▸ **Stored items**
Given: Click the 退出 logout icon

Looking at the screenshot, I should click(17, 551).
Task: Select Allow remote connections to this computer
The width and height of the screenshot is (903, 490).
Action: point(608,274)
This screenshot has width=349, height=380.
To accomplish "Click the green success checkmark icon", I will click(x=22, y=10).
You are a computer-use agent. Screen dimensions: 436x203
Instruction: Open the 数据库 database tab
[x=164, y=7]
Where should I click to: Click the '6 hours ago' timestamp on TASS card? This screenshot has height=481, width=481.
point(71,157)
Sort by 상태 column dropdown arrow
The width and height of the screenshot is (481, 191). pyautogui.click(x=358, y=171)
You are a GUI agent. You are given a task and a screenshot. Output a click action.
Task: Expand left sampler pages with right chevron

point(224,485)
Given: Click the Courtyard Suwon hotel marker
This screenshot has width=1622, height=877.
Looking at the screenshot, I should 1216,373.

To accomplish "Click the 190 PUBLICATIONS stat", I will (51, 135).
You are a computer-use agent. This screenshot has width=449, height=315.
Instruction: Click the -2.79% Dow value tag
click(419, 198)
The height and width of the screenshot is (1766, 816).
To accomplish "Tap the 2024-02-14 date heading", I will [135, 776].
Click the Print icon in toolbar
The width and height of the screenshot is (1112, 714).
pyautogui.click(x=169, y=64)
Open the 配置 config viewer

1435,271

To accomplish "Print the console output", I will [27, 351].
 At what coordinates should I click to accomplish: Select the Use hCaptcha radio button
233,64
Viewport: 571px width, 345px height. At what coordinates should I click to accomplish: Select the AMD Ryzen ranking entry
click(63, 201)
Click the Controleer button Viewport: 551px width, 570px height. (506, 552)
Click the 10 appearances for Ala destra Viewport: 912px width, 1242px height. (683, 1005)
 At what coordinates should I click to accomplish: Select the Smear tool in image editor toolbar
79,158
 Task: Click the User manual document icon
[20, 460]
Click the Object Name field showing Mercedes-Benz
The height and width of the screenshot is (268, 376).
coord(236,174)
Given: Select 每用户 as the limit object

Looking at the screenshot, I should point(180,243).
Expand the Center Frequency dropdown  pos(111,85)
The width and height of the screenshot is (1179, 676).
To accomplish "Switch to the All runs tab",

▸ **Your instructions**
Output the lines of the items verbatim, starting at the line containing "Expand the Center" and continuing through the final line of the items, both ends included.

▸ **Written response**
Expand the Center Frequency dropdown  pos(111,85)
The width and height of the screenshot is (1179, 676).
To accomplish "Switch to the All runs tab",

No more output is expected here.